Hi people... I know this is an old thread, but I could use some help from you guys...
I've got a omd/nagios/gearmand box, it seems to be working fine with it's own workers, so I think... gearman_top shows 5 workers avaliable on host, eventhandler and service, but it shows 0 jobs waiting and 0 jobs running...
It's also showing my other box (worker only), called german-01. On this box I'm running mod_german_worker with 5 threads, but gearman_top shows me only 1 avaliable worker, and it's also 0 for jobs waiting and jobs running:
eventhandler | 0 | 0 | 0
host | 0 | 0 | 0
service | 0 | 0 | 0
worker_gearman-01 | 1 | 0 | 0
--------------------------------------------------------------------
The server box and the gearman-01 box can talk to each other over tcp 4370 without problems, I even tested it with telnet.

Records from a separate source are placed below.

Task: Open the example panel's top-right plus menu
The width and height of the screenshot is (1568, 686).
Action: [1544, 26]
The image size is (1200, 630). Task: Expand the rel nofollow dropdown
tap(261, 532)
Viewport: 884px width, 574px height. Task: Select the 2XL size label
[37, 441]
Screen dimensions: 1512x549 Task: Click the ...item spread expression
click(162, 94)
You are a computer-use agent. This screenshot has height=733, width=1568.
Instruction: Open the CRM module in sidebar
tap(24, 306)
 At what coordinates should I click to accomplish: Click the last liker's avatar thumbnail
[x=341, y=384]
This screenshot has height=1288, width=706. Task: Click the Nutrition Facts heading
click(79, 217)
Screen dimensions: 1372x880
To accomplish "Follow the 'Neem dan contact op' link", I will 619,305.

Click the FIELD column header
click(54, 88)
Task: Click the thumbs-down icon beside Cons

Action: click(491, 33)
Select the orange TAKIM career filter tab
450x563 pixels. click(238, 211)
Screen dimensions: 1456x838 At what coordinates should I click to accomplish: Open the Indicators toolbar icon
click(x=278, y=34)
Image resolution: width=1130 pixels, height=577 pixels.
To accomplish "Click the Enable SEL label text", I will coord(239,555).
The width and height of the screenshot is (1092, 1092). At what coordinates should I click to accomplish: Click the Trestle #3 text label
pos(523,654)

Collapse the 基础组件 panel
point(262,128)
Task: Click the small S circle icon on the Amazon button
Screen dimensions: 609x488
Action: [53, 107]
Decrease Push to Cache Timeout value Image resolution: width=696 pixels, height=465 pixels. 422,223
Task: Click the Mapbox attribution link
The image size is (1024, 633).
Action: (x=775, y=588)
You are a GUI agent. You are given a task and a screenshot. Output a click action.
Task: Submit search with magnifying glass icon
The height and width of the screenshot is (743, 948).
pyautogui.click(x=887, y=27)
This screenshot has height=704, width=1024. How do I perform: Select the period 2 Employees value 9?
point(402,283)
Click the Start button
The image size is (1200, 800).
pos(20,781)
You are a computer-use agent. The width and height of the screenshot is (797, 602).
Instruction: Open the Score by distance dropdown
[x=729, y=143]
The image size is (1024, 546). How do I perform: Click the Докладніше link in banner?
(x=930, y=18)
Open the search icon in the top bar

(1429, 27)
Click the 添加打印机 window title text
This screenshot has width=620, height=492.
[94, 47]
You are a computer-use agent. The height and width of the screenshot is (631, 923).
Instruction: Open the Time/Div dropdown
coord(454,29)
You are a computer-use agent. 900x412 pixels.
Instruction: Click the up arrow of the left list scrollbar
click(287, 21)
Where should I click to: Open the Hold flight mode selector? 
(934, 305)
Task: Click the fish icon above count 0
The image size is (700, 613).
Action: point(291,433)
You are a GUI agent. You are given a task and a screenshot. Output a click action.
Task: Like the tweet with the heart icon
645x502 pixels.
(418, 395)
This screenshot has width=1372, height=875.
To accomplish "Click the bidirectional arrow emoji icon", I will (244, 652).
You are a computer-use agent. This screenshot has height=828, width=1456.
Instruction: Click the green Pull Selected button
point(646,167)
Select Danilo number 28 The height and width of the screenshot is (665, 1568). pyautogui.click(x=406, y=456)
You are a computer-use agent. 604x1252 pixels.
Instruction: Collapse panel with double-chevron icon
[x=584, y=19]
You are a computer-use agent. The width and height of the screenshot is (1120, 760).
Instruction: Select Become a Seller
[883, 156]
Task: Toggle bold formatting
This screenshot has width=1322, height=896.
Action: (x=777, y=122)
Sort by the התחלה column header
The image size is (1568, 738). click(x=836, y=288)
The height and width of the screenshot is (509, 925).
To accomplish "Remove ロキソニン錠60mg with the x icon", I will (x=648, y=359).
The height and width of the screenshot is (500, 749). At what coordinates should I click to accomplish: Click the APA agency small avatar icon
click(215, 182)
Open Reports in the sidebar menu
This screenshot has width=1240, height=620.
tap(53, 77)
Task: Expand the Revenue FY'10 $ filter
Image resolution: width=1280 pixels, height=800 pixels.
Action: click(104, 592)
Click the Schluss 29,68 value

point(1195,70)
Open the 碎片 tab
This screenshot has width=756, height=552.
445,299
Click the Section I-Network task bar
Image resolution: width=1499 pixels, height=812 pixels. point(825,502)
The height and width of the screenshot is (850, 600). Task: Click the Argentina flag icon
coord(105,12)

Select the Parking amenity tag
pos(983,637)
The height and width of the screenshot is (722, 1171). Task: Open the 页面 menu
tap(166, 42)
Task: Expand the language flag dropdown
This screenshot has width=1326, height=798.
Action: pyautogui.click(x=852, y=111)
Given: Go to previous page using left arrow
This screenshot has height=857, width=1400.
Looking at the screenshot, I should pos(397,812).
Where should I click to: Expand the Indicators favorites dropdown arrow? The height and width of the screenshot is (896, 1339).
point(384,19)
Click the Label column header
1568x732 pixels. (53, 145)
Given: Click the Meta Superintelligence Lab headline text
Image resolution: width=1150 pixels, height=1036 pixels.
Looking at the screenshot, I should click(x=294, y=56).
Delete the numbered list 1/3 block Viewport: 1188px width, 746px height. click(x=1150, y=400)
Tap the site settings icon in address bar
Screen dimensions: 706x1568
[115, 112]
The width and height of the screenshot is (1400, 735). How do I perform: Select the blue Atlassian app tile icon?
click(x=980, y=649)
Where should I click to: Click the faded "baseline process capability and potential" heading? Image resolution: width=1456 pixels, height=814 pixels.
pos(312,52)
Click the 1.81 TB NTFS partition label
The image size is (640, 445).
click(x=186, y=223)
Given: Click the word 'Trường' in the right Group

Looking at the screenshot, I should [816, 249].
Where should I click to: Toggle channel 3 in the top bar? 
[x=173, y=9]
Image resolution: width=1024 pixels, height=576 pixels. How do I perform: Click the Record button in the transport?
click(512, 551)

On the gearman-01 box, the worker is running like this:
nagios 30618 0.0 0.1 135604 3128 ? S 17:36 0:00 /usr/local/bin/mod_gearman_worker -d --config=/etc/mod_gearman/mod_gearman/mod_gearman_worker.conf --pidfile=/var/mod_gearman/mod_gearman_worker.pid
The worker.conf file is pointing to the server box ip and port, the keyfile is the same for both, so I'm losing some hair here cause I can't find why these pals aren't working together...
check_gearman shows me this:
For server:
/usr/bin/check_gearman -H localhost
check_gearman CRITICAL - Queue worker_nagios-omd-a has 1 job without any worker. |'eventhandler_waiting'=0;10;100;0 'eventhandler_running'=0 'eventhandler_worker'=5;25;50;0 'host_waiting'=0;10;100;0 'host_running'=0 'host_worker'=5;25;50;0 'service_waiting'=0;10;100;0 'service_running'=0 'service_worker'=5;25;50;0 'worker_gearman-01_waiting'=0;10;100;0 'worker_gearman-01_running'=0 'worker_gearman-01_worker'=1;25;50;0 'worker_nagios-omd-a_waiting'=1;10;100;0 'worker_nagios-omd-a_running'=0 'worker_nagios-omd-a_worker'=0;25;50;0
For gearman-01:
/opt/omd/versions/1.10/lib/nagios/plugins/check_gearman -H 10.18.0.49 -q worker_`hostname` -t 10 -s check
check_gearman OK - gearman-01 has 5 worker and is working on 0 jobs. Version: 1.4.14|worker=5;;;5;200 jobs=496c
Note that this number of jobs, 496c, seems to be addind just because of every check_gearman execution I did....
(Yes... I already run that 496 times.... : / )
Any idea? help?